10 Business Schools To Watch In 2020

MBA students looking out at the McDonough campus.

Georgetown University, McDonough School of Business

What makes an MBA program truly ‘international?’ Is it the class composition? Location? Programming? Or, is it a commitment – a sensibility that’s woven throughout the curriculum. The McDonough School ranks among America’s most globally-centered program, thanks to its mission to use business as a means to serve.

The make-up of the class is one difference at McDonough. According to Prashant Malaviya, the school’s senior associate dean, three-quarters of the Class of 2021 has lived, studied, or worked overseas, bringing a more diverse set of experiences to the classroom. In fact, the global dimension is so pronounced that its Structure of Global Industries course kicks off the core curriculum. However, the class does far more than talk. Along with an extensive portfolio of treks, the program requires a mandatory Global Business Experience.
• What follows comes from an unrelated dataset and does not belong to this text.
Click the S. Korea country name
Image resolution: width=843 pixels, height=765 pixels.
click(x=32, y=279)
Here, students partner with firms like Dell and 3M in nations ranging from China to Brazil.

“We believe the best way to learn about global business is to experience global business first-hand,” Malaviya explains. “That is why we require all of our MBA students to complete a consulting project with a global company and then travel to that country to meet with their client and refine their final presentation. While they are there, we engage them in company visits and meetings with alumni to provide a view into what it is like to do business outside of the United States.”

Of course, McDonough possesses an advantage in building a program with a truly global scope and focus. It is the home of embassies and institutions like The World Bank, a place where business and social interests intersect from across the globe. That creates avenues for McDonough students to access experts, facilitators, and decision-makers in ways that are unparalleled anywhere else.
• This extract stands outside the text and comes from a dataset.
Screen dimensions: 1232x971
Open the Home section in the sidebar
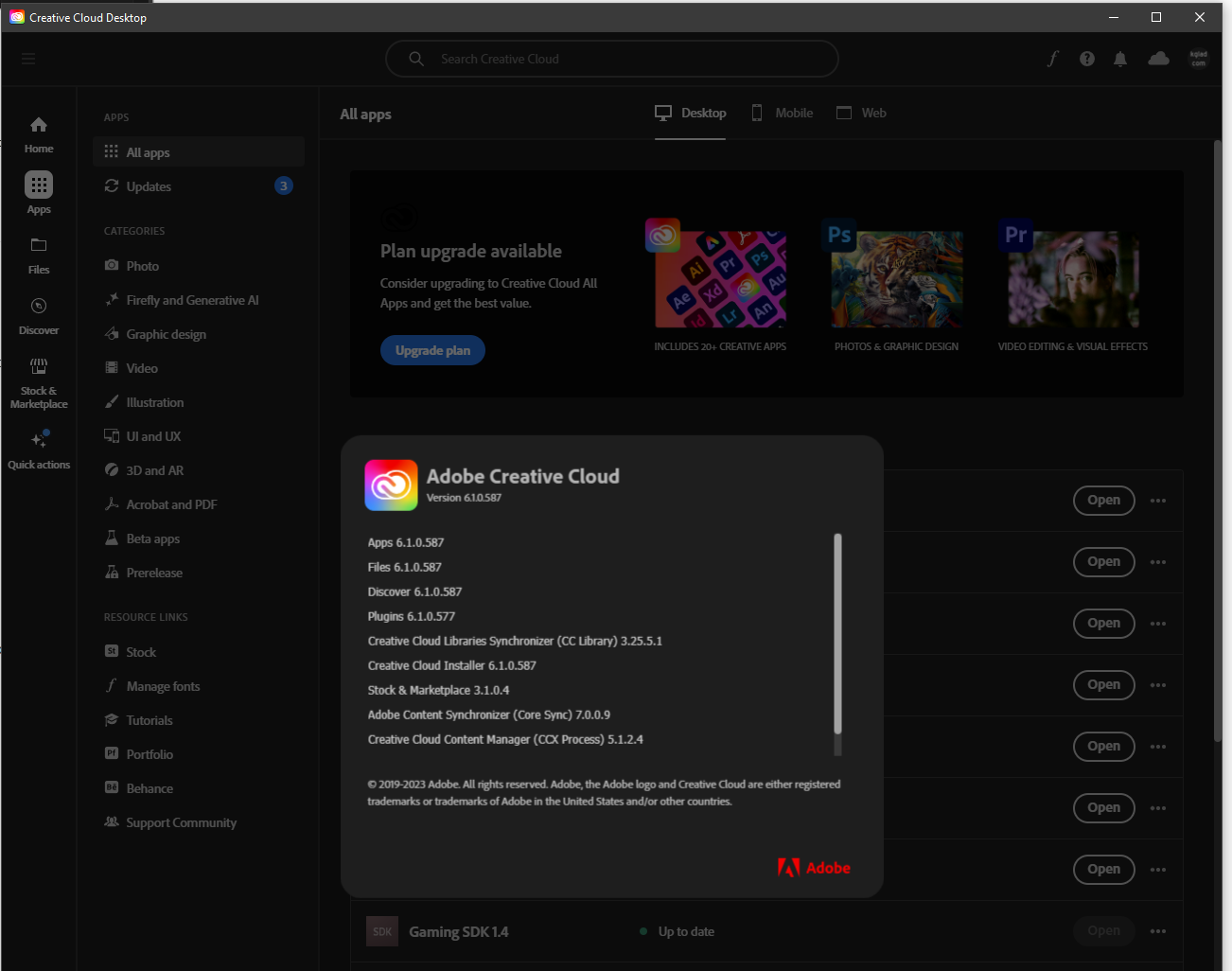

“I mean you literally have every single embassy and so many Fortune 500 companies have offices here,” Malaviya tells P&Q. “You have more international visitors, from a political perspective than most other cities in the U.S. It’s a place where you can find a like-minded group of people who are reasonable and thoughtful and likely more so than many other parts of the country.”

Sure, McDonough’s curriculum is steeped in international introspection and a location that rivals New York City and London. That said, McDonough boasts something that’s impossible to fake: happy employers. In Bloomberg Businessweek’s 2018 corporate recruiter survey, the school racked up some of the highest scores in areas like Best Trained MBAs, Most Innovative MBAs, Most Diverse, and Brand Value. The program has also tinkered with its programming, adding a community immersion to begin the program and an executive challenge to expose students to the larger McDonough community. In December, the program announced the addition of an MBA Certificate in Sustainable Business to address larger social and environmental issues.

This move closely aligns with the chieff tenet of McDonough’s Jesuit philosophy: Cura Personalis – “Care for the whole person.” The goal, says Malaviya, is to expose students to broader topics so they can develop a better-rounded perspective on how business can better serve society. This is all brought together, he adds, with an Ignatian teaching model.

“This involves focusing on three things as the curriculum unfolds: give students the opportunity to learn relevant knowledge, then provide them the opportunity to put this knowledge into action, and finally create mechanisms that allow for reflection – particularly self-reflection – for growth and transformation of the individual and peers.”

Perhaps the biggest draw for McDonough, however, is how in tune it was with twentysomething sentiment. Despite its 16th century pedagogical roots, the program taps into the increasing need for students to find purpose and create impact through business.

“I was driven to Georgetown by the overarching idea that the world doesn’t need more MBAs who are only and primarily personally successful,” explains Michael Cox, a member of the 2020 Class. “Instead, it needs business students and leaders who are individually successful and who also disrupt and improve inefficient and inequitable systems across and between sectors.”